What you are asked to do:
Recast every line of the data below as a numbered list, skipping blank lines and leaving out the pictures.

Item location entries:

○ ○ ○ ○ ○

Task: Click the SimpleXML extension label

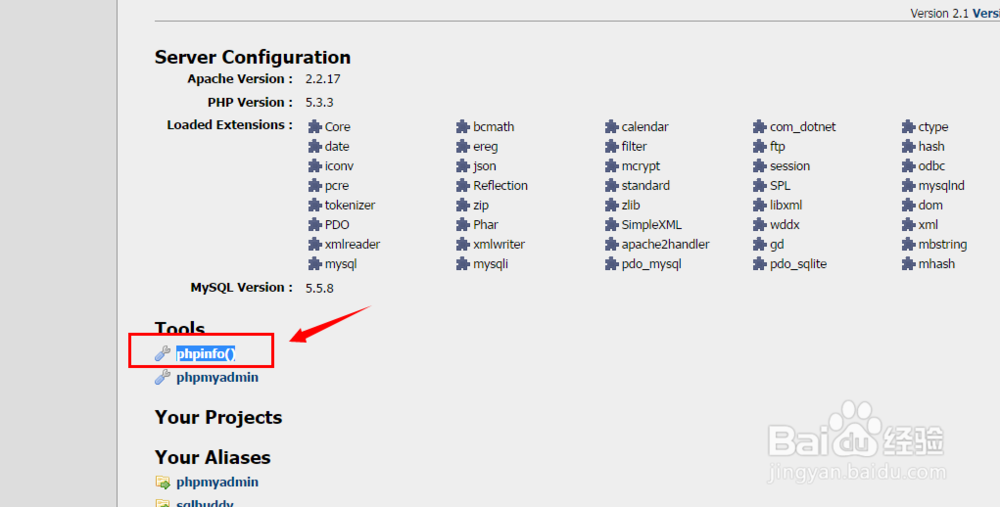Action: coord(651,225)
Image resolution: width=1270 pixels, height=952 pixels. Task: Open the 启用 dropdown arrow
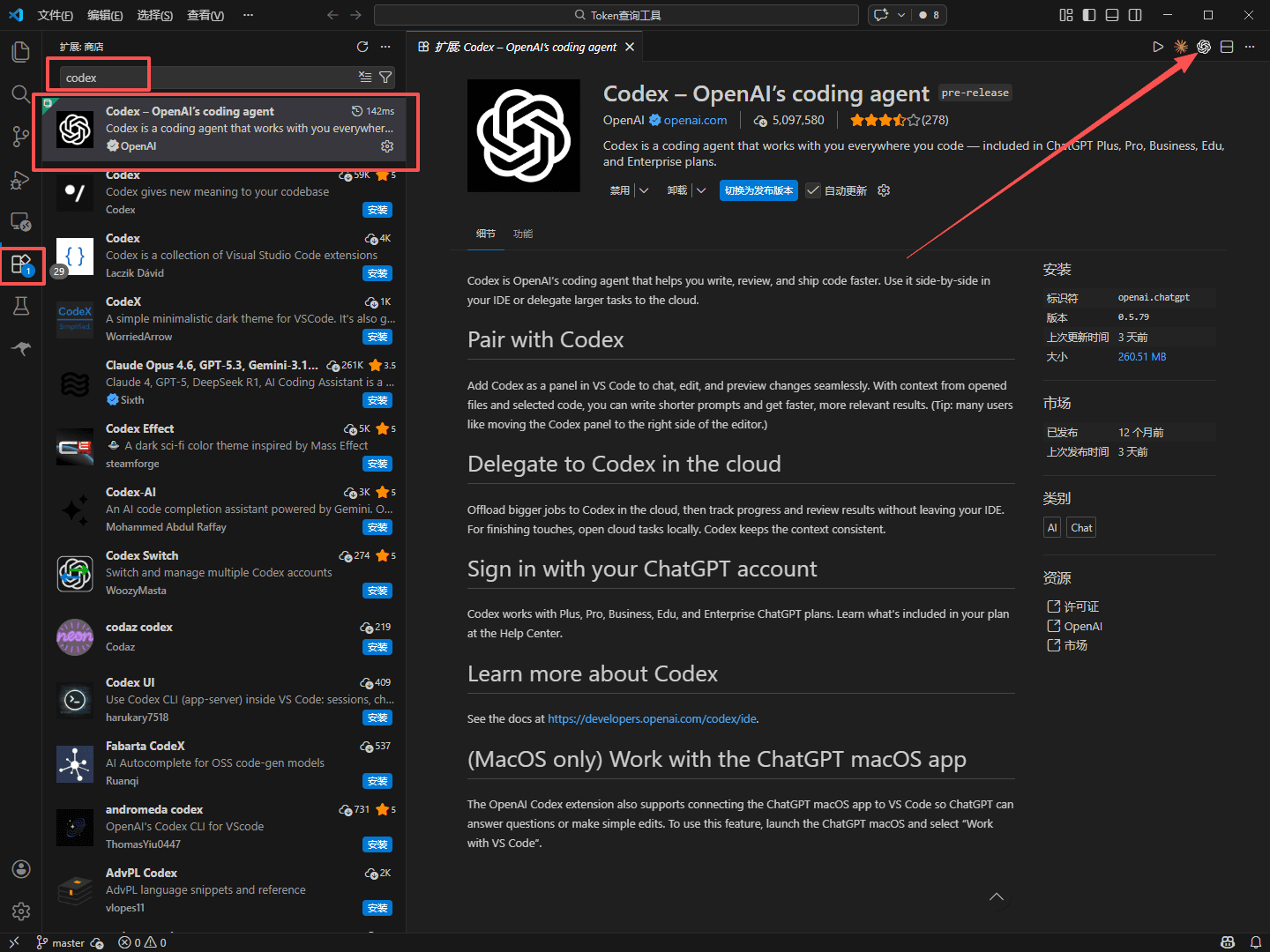coord(644,190)
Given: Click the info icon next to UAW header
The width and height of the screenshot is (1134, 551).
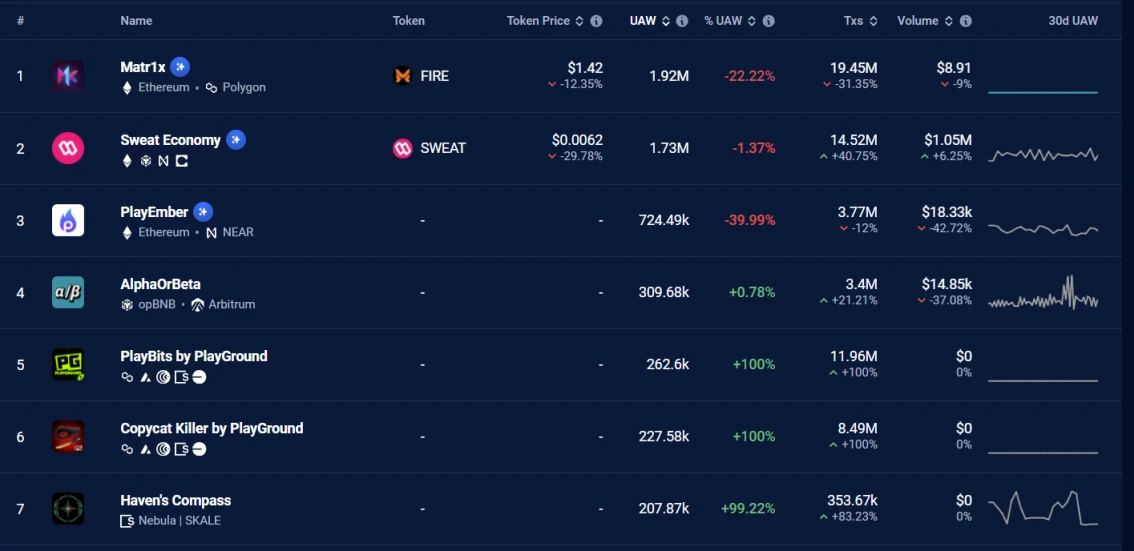Looking at the screenshot, I should (x=682, y=21).
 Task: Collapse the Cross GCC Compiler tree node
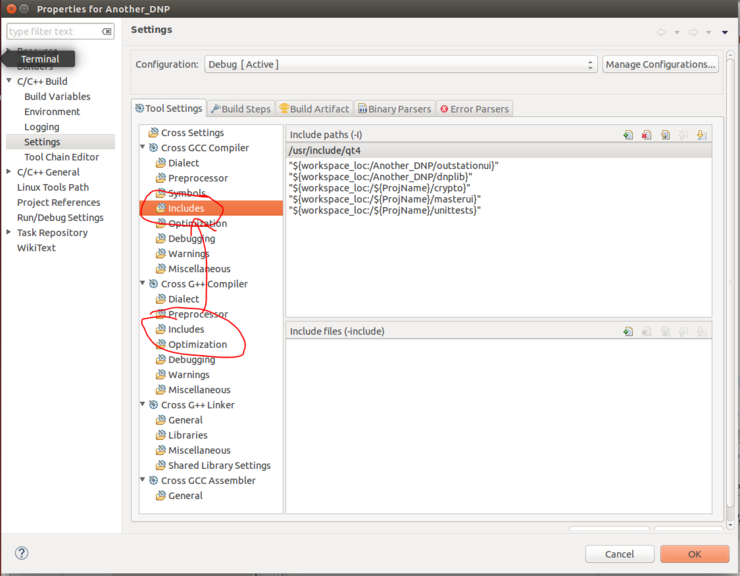click(x=143, y=148)
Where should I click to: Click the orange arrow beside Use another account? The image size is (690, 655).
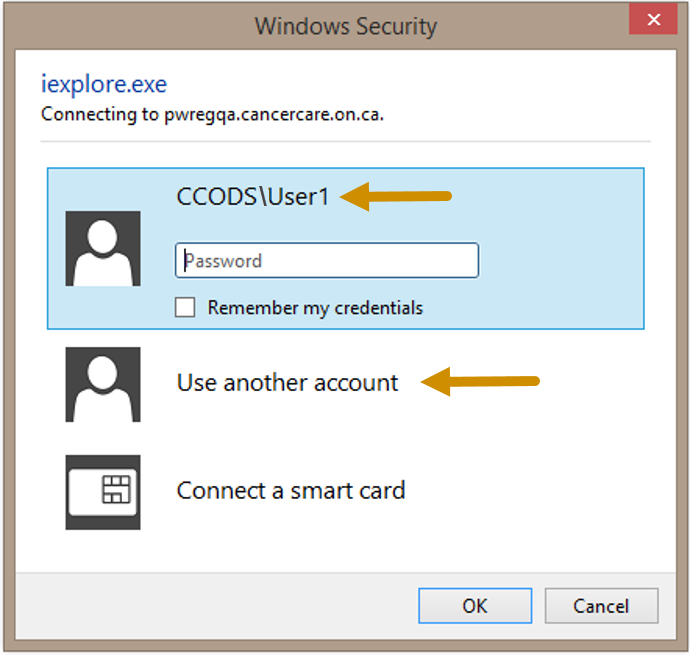[480, 382]
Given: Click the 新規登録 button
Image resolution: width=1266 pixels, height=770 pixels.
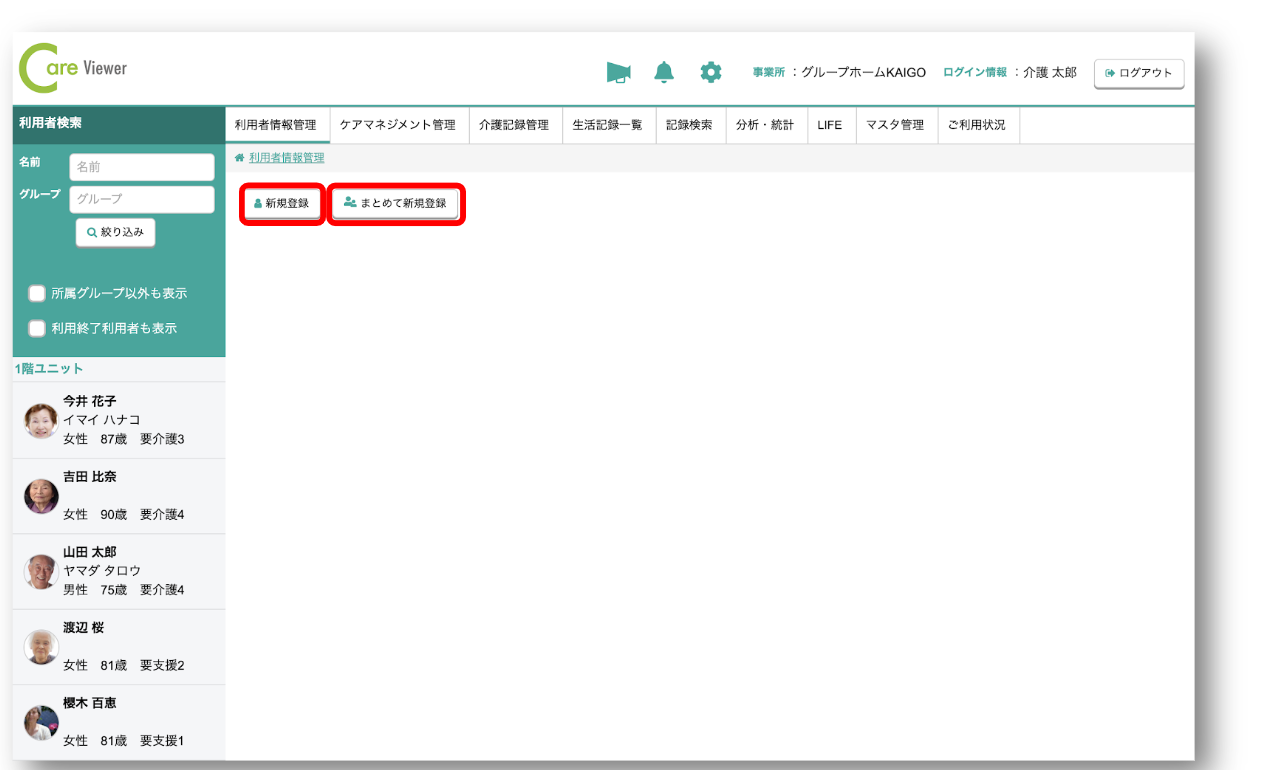Looking at the screenshot, I should (282, 203).
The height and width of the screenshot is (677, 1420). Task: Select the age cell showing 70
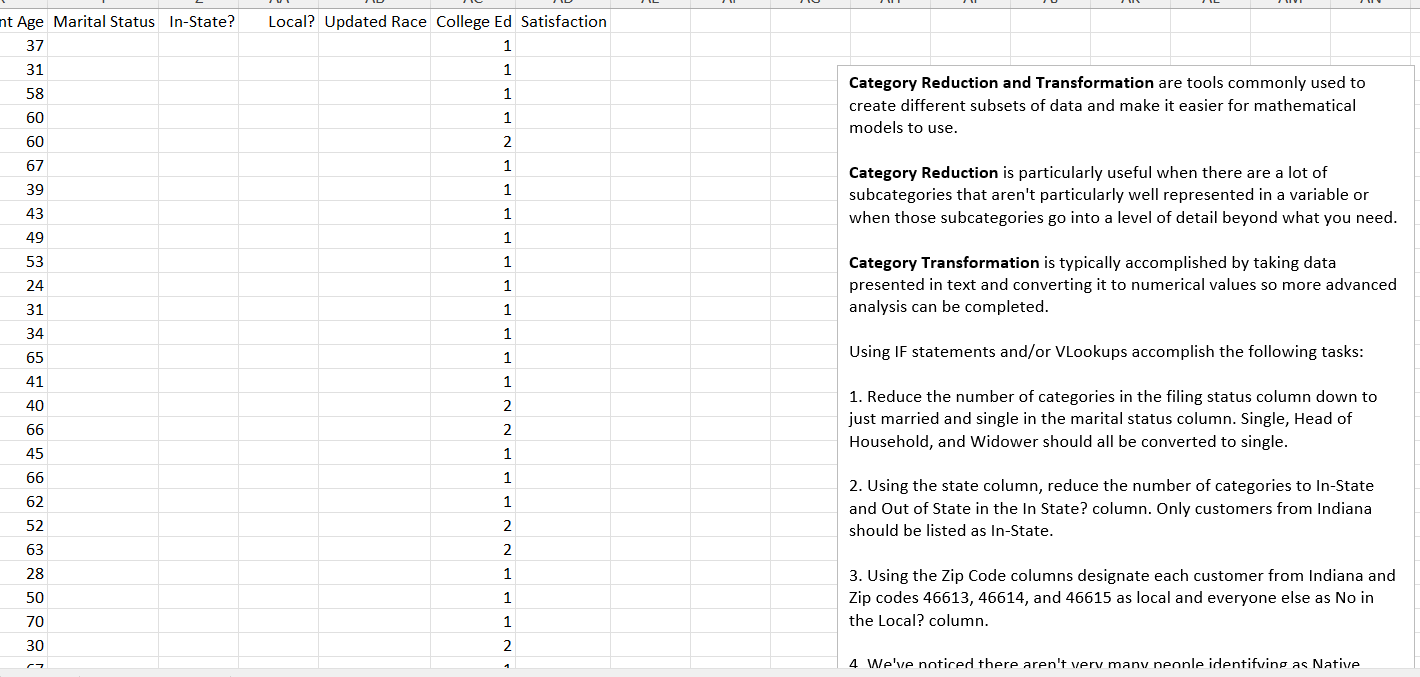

○ ○ ○ ○ ○

Written response:
1. Task: Click the SimpleXML extension label
2. Action: coord(651,225)
3. Image resolution: width=1270 pixels, height=952 pixels. Task: Open the 启用 dropdown arrow
4. coord(644,190)
5. Given: Click the info icon next to UAW header
6. The width and height of the screenshot is (1134, 551).
7. Looking at the screenshot, I should (x=682, y=21).
8.  Task: Collapse the Cross GCC Compiler tree node
9. click(x=143, y=148)
10. Where should I click to: Click the orange arrow beside Use another account? The image size is (690, 655).
11. [480, 382]
12. Given: Click the 新規登録 button
13. Image resolution: width=1266 pixels, height=770 pixels.
14. Looking at the screenshot, I should (282, 203).
15. The height and width of the screenshot is (677, 1420). Task: Select the age cell showing 70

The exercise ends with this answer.